«Je sais que tout un défi nous attend contre les Giants, une équipe bien dirigée qui compte sur plusieurs joueurs talentueux», a commencé Belichick. «Nous avons affronté cette équipe cette saison - les Giants ont gagné 24-20 à Foxborough le 6 novembre - et nous savons très bien ce qui nous attend.»
Habitué du Super Bowl - il en est à son huitième en tant qu'entraîneur-chef ou adjoint - Belichick a déclaré que chaque rencontre au sommet revêt un caractère spécial. «Vous commencez à travailler en février ou mars dans l'espoir de vous rendre jusque-là. Je crois que j'ai dirigé quelque chose comme 111 entraînements jusqu'ici. C'est un processus de longue haleine, mais participer au Super Bowl est la récompense pour le travail accompli pendant tout ce temps.»
Pour la cinquième fois, la combinaison Belichick-Brady unira ses forces dans le but de remporter le Super Bowl pour la quatrième fois en cinq présences. «Je ne voudrais pas diriger un autre quart que Tom. C'est un joueur extraordinaire et un compétiteur hors pair. Je considère comme un privilège le fait d'avoir pu le diriger sur une aussi longue période de temps», a raconté le coach des Patriots, qui ont remporté leurs 10 derniers matchs.
Le dos au mur
Leurs adversaires, les Giants de New York, ont quant à eux gagné leurs cinq derniers matchs. Ils n'avaient d'ailleurs pas d'autres choix que de le faire après leur défaite contre Washington, le
18 décembre. «Nous n'avons pas bien joué cette journée-là, contrairement aux Redskins. Après le match, le message était clair. J'ai dit aux joueurs qu'il fallait gagner nos deux derniers matchs pour nous qualifier pour les séries comme champions de notre division», a rappelé Coughlin.
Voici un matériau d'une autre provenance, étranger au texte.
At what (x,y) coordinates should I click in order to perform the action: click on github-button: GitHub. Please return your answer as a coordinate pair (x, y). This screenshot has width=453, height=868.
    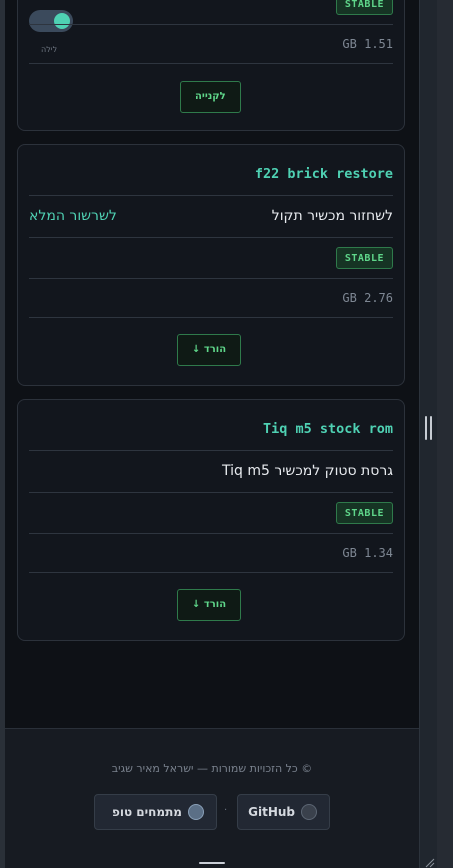
    Looking at the image, I should click on (284, 812).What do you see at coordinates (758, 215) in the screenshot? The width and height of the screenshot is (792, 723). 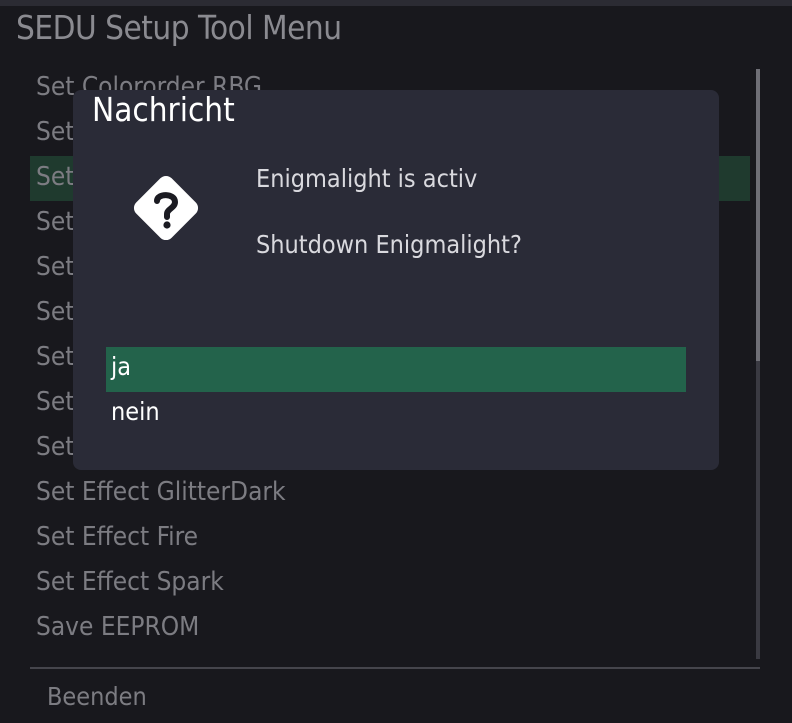 I see `scrollbar-thumb` at bounding box center [758, 215].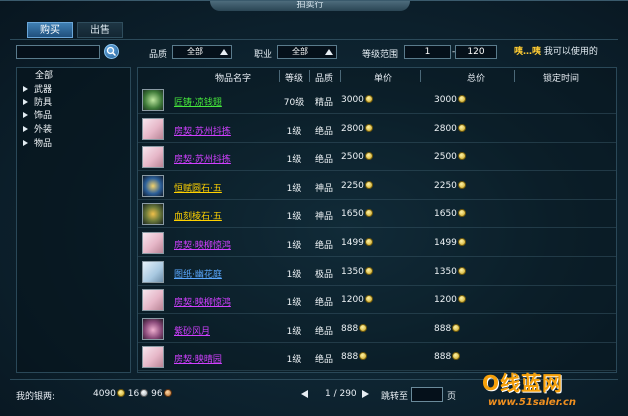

«Heureusement, les joueurs ont bien répondu et les membres de l'unité défensive se sont serré les coudes comme jamais ils ne l'avaient fait auparavant. Nos trois unités ont joué en harmonie au cours de nos cinq derniers matchs. Et les unités spéciales ont fait la différence à San Francisco. Nous avions le dos au mur et les joueurs ont très bien répondu dans les circonstances. Notre leader, Eli Manning, a très bien réagi et il a élevé son jeu d'un cran au quatrième quart, ce qui nous a permis de remporter quelques rencontres fort importantes au fil des semaines.»
À 65 ans, Coughlin sait fort bien qu'il doit savourer le moment présent parce que la route qui mène au Super Bowl est parsemée de nombreuses embûches. «Après avoir gagné il y a quatre ans, nous étions convaincus que nous avions des chances de répéter l'année suivante, mais nous avons été éliminés dès la deuxième ronde des séries. Et nous avons ensuite manqué les séries au cours des deux dernières années. On le répète souvent, mais la liste de joueurs-étoiles et de grands entraîneurs qui n'ont jamais pris part au Super Bowl est beaucoup trop longue pour qu'on n'apprécie pas le moment, particulièrement quand on a traversé une période difficile comme la nôtre en novembre.»